Extracted information:
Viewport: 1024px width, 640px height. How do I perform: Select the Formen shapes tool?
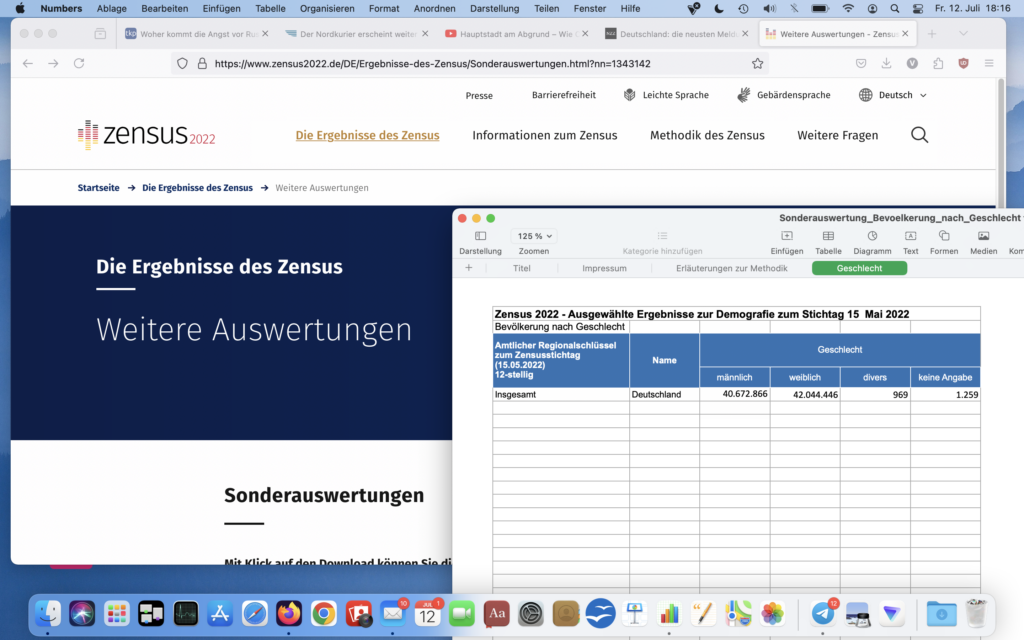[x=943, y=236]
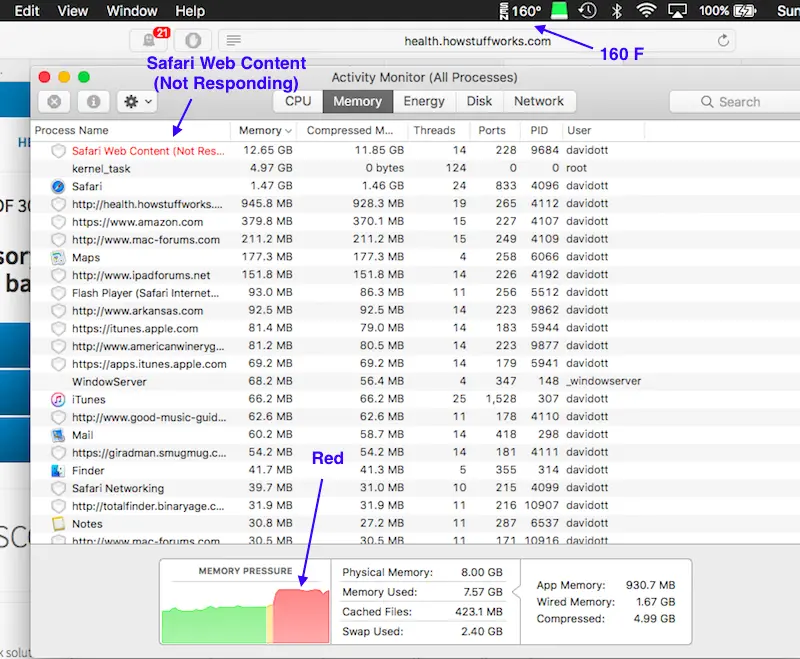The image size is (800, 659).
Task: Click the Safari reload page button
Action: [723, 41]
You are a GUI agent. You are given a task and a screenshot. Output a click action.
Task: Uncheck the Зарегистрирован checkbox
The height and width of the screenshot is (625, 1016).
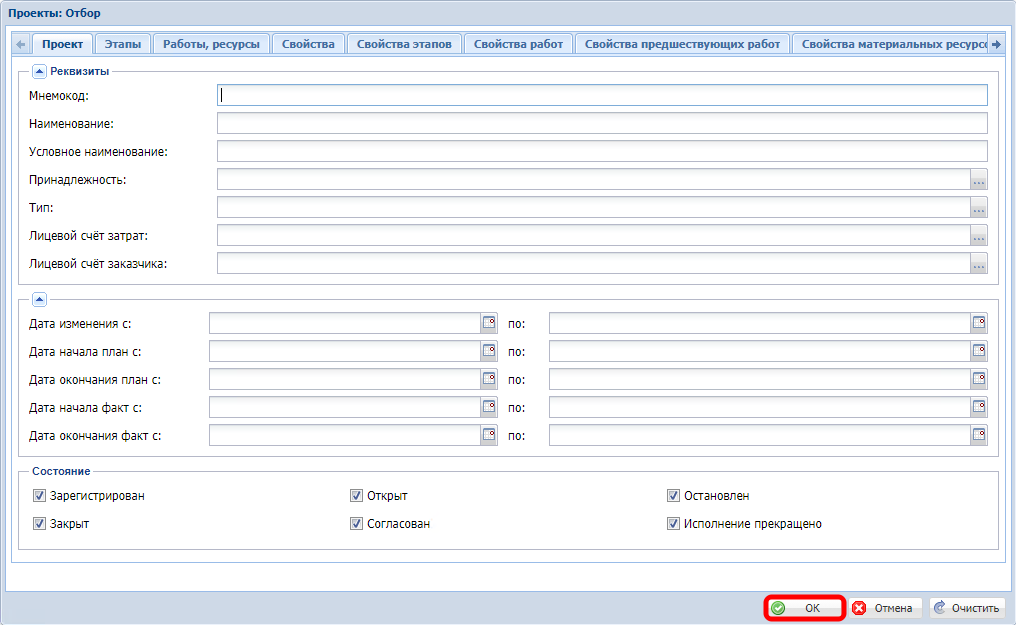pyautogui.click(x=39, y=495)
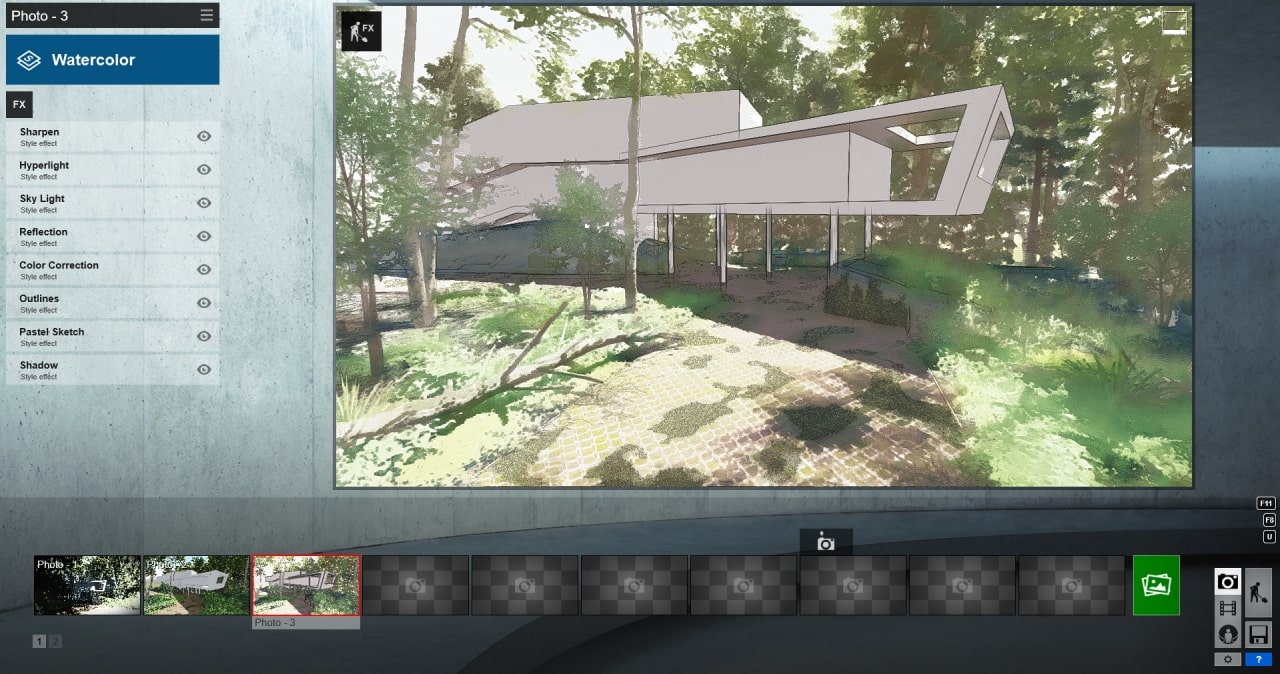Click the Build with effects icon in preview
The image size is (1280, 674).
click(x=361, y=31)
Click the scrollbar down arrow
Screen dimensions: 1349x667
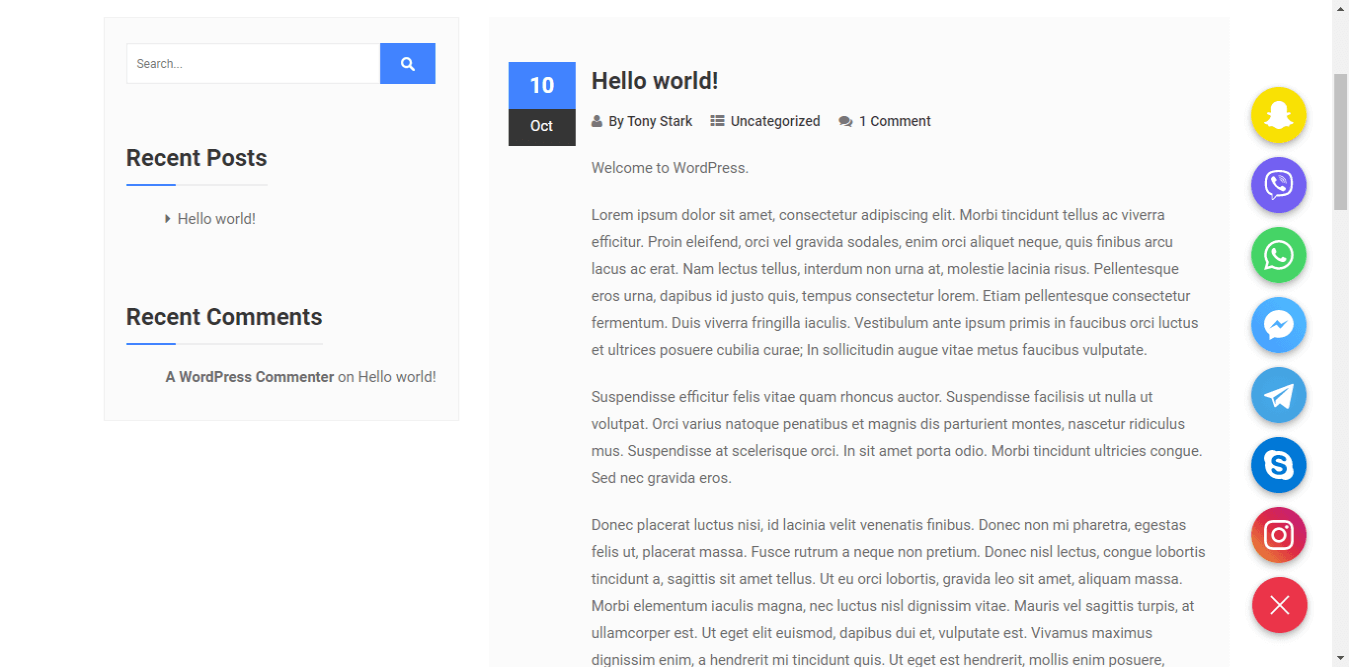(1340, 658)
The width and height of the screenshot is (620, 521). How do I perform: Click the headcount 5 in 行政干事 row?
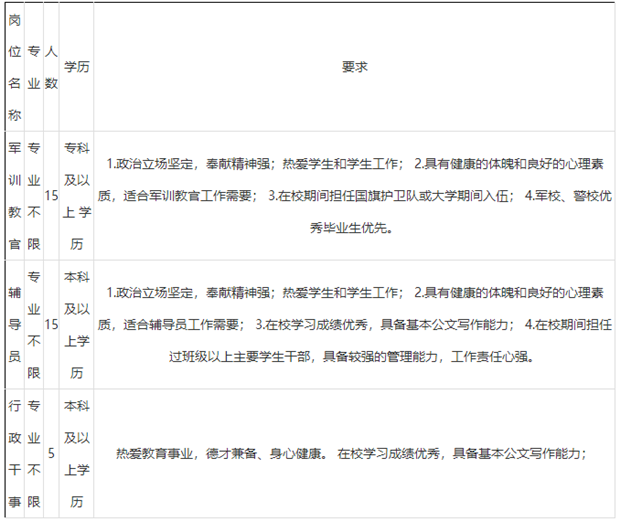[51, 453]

What is expected:
The entries above, without their pictures, should be written out exactly.

Reply:
Viewport: 1024px width, 640px height. How do I perform: Select the Formen shapes tool?
[x=943, y=236]
The image size is (800, 659).
Task: Click the Safari reload page button
Action: [723, 41]
You are a GUI agent. You are given a task and a screenshot. Output a click action.
Task: Uncheck the Зарегистрирован checkbox
The height and width of the screenshot is (625, 1016).
pyautogui.click(x=39, y=495)
Click the Build with effects icon in preview
The image size is (1280, 674).
click(x=361, y=31)
Click the scrollbar down arrow
Screen dimensions: 1349x667
(1340, 658)
The width and height of the screenshot is (620, 521). How do I perform: Click the headcount 5 in 行政干事 row?
[51, 453]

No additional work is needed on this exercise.